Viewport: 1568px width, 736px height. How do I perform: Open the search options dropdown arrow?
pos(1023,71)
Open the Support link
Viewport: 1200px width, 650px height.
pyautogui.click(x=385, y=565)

------------------------

WHAT THE EXERCISE ASKS: Count the lines above that contain the string "Viewport", treating uppercase and lowercase letters as different, and give only the number.

IN RESPONSE: 2